Large-cap indices decline for the third straight week.
It was another bad week for the mega-cap stocks, but some rotation into cyclical and value stocks did limit the index declines. The S&P 500 (-0.6%) and Nasdaq Composite (-0.6%) both lost 0.6%, and the Dow Jones Industrial Average (-0.03%) finished just below its flat line. The Russell 2000 rose 2.6% in a catch-up trade.
The week started on a bullish note, with the market rebounding from back-to-back weekly declines, but general weakness originated on Wednesday after the FOMC policy decision. The Fed did as expected, so one can’t really blame the central bank this week. The Fed kept rates unchanged and signaled they will remain near zero through 2023.
The mega-caps showed weakness way before the decision and extended losses throughout the rest of the week amid valuation concerns following a spectacular IPO from Snowflake (SNOW), options-expiration activity on Friday, and news that TikTok and WeChat will be banned from U.S. downloads on Sunday.
Apple (AAPL) fell 4.6% this week, dragging the S&P 500 information technology sector (-1.0%) down with it. The communication services (-2.3%), consumer discretionary (-2.3%), and consumer staples (-1.7%) sectors fell even more, while the energy (+2.9%), industrials (+1.5%), materials (+0.9%), and health care (+0.8%) sectors benefited from a rotational trade.
Factors that contributed to the rotation included AstraZeneca (AZN) resuming its COVID-19 vaccine trials in the UK, rebounding oil prices ($41.09/bbl, +3.75, +10.0%) that favored energy stocks, upbeat guidance out of the steel industry, and General Electric (GE) providing positive cash-flow expectations. GE shares rose 15% this week.
The financials sector (-0.2%) outperformed on a relative basis, but the Fed’s acknowledgement of lower rates for longer, and profitability concerns, weighed on sentiment. Citigroup (C) fell 12% on news it could get reprimanded for failing to improve its risk-management systems.
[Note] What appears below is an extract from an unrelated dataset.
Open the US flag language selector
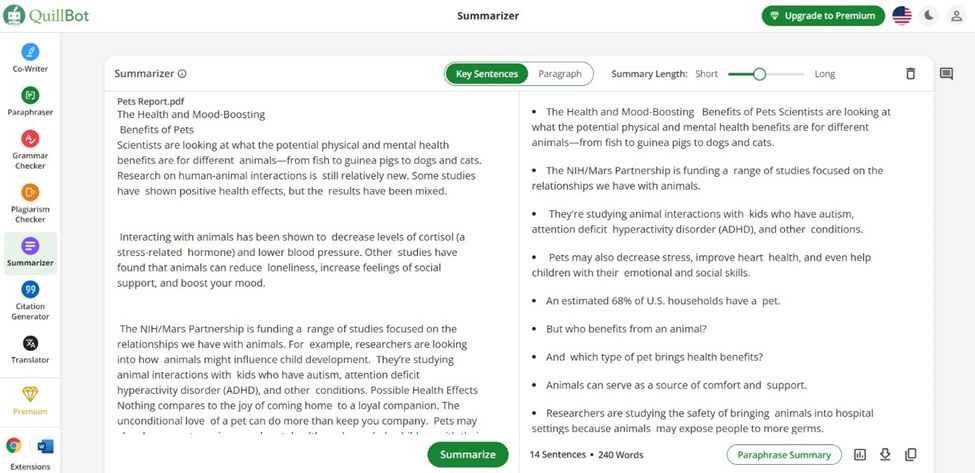Screen dimensions: 975x473 click(902, 15)
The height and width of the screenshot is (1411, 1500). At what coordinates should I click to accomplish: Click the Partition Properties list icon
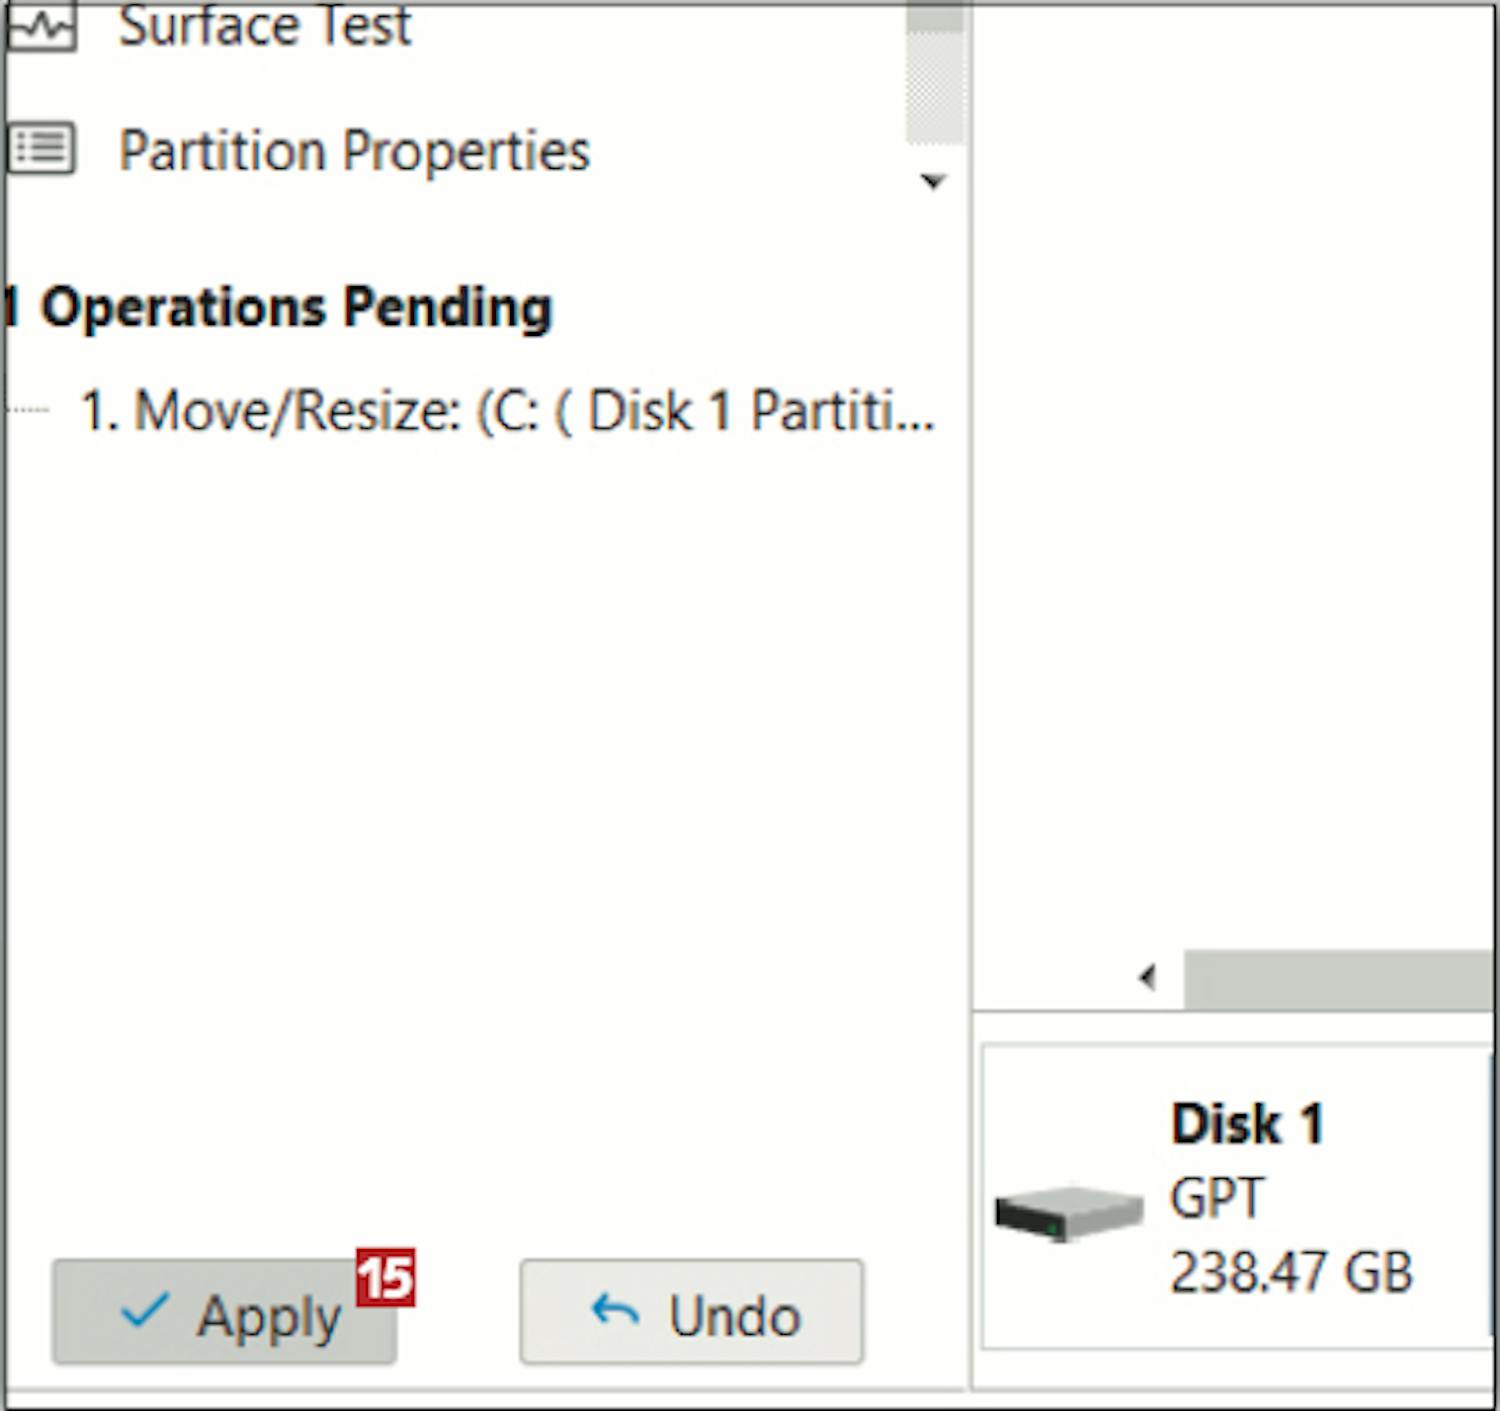pos(40,149)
In other developments, NVIDIA (NVDA) agreed to acquire Arm Holdings from Softbank for $40 billion in cash and stock, and House Speaker Pelosi (D-CA) repeated that a stimulus deal must be at least $2.2 trillion. Ms. Pelosi’s comments came after centrist lawmakers proposed a $1.5 trillion relief bill that President Trump said he liked.
U.S. Treasuries traded near their flat lines all week. The 2-yr yield remained unchanged at 0.13%, and the 10-yr yield increased two basis points to 0.69%. The U.S. Dollar Index declined 0.4% to 92.95.